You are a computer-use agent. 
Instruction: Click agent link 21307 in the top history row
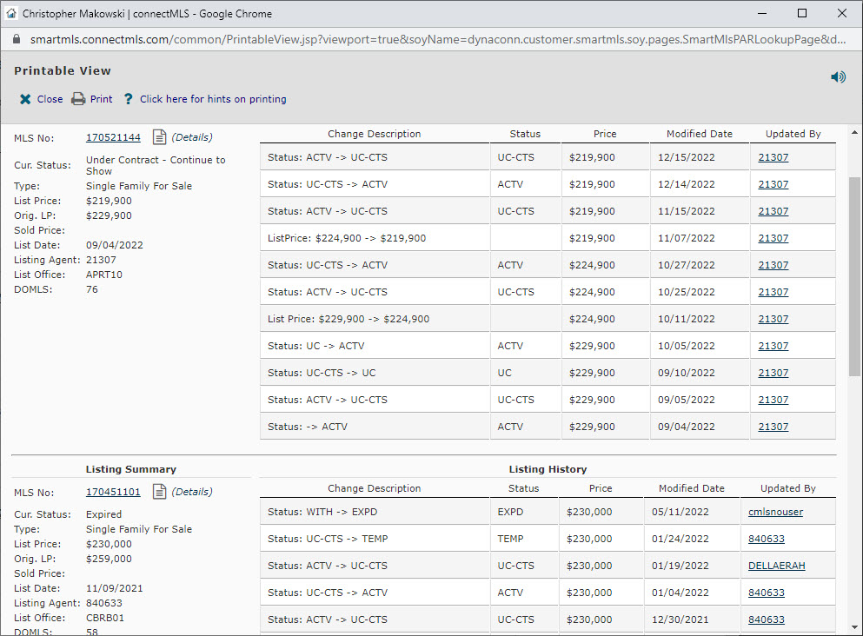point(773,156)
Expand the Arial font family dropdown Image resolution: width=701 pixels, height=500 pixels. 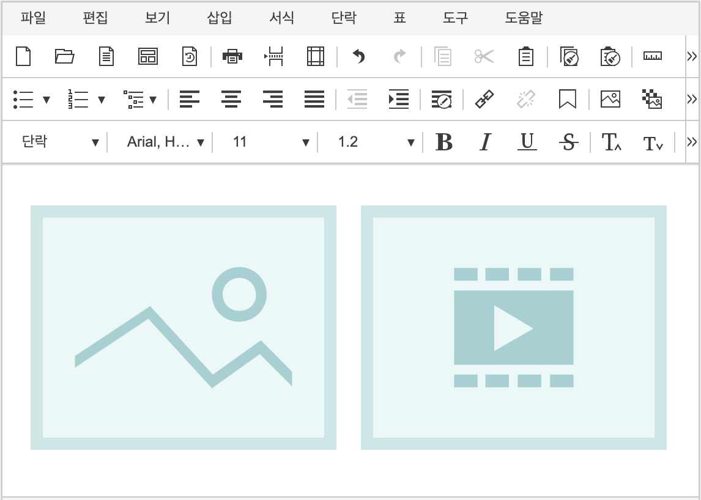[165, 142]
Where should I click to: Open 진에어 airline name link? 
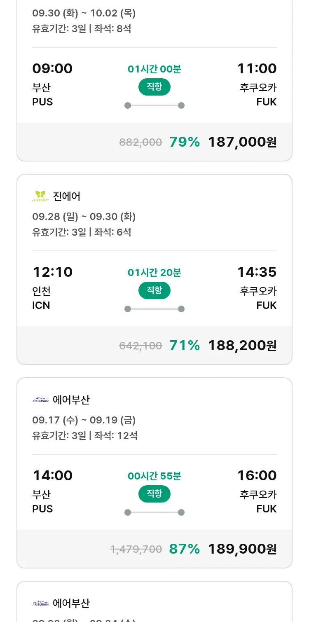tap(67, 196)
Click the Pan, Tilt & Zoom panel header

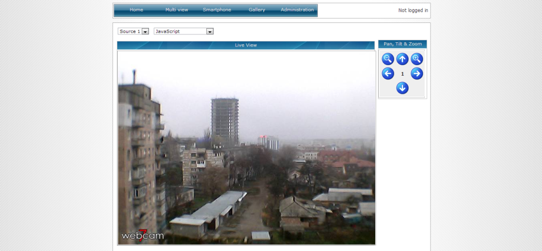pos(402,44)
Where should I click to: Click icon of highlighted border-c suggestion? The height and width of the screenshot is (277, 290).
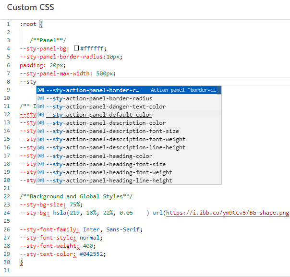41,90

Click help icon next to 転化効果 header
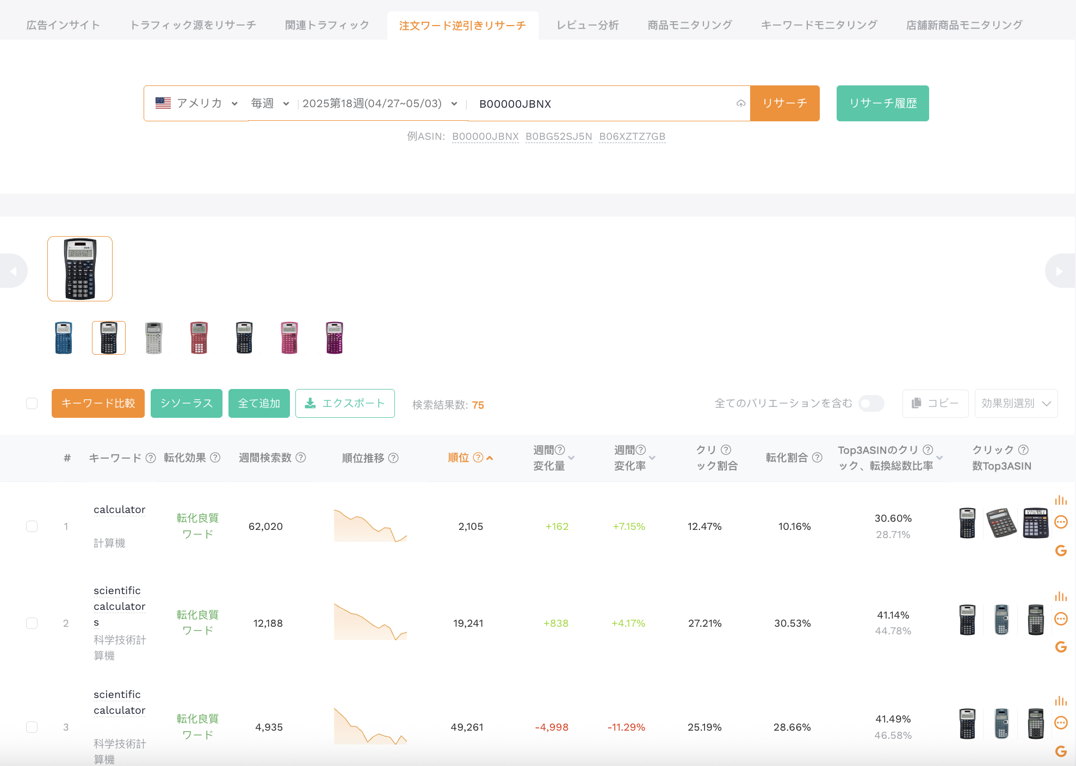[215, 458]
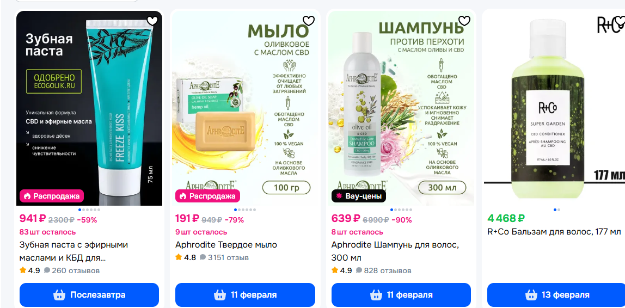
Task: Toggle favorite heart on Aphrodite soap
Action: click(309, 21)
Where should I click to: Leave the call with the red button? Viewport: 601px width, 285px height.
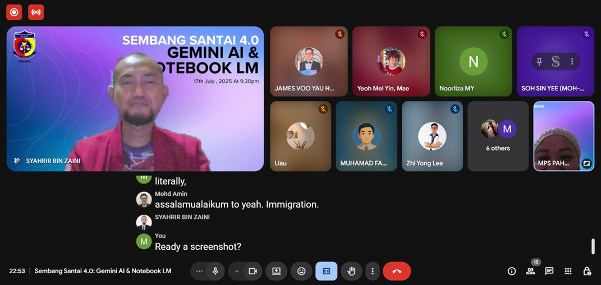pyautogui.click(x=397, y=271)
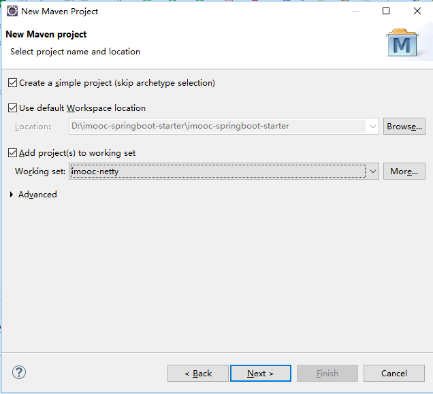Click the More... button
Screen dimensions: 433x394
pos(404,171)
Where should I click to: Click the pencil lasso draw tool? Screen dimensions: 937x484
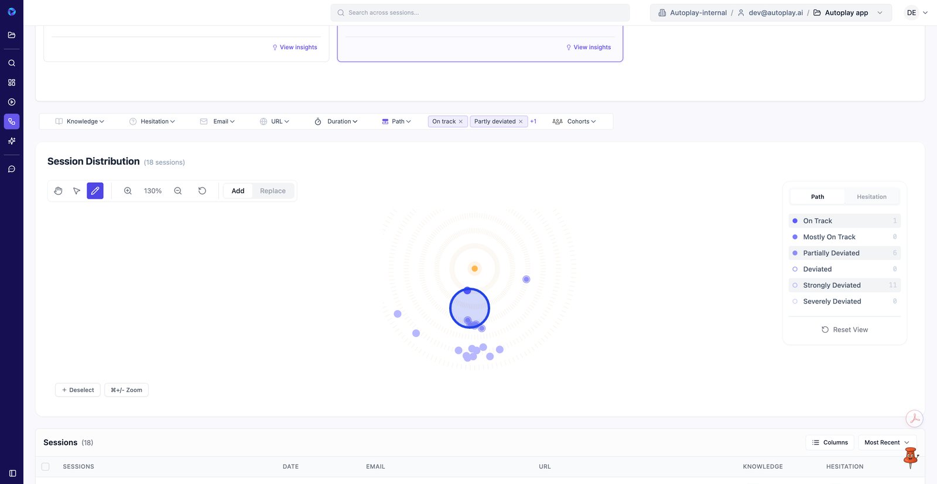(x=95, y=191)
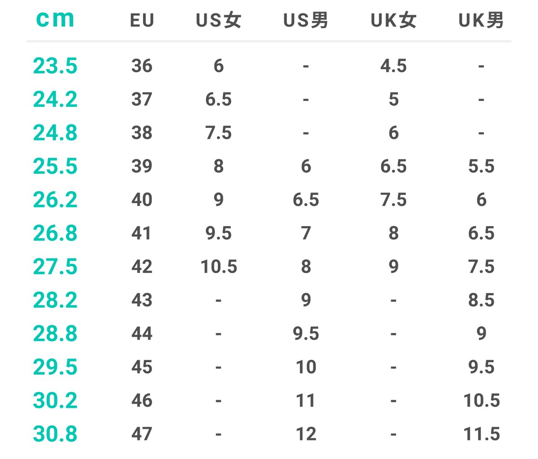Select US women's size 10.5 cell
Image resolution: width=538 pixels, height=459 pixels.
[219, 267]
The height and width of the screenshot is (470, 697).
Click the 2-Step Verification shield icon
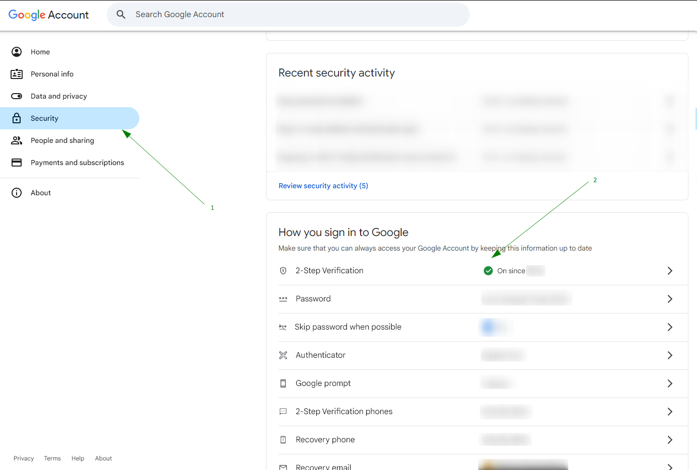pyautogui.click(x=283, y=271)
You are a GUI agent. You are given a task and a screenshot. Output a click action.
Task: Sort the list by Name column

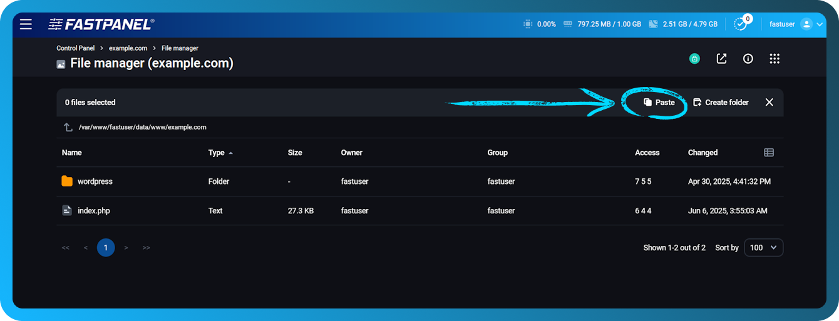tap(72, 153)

> **How to complete this task**
Starting with the line that contains "Click the 2-Step Verification shield icon", give the lines again exactly as they appear through the last line of the data, pictures excluded.

> **Solved exercise**
Click the 2-Step Verification shield icon
pyautogui.click(x=283, y=271)
You are a GUI agent. You are given a task and a screenshot. Output a click action.
Task: Sort the list by Name column

tap(72, 153)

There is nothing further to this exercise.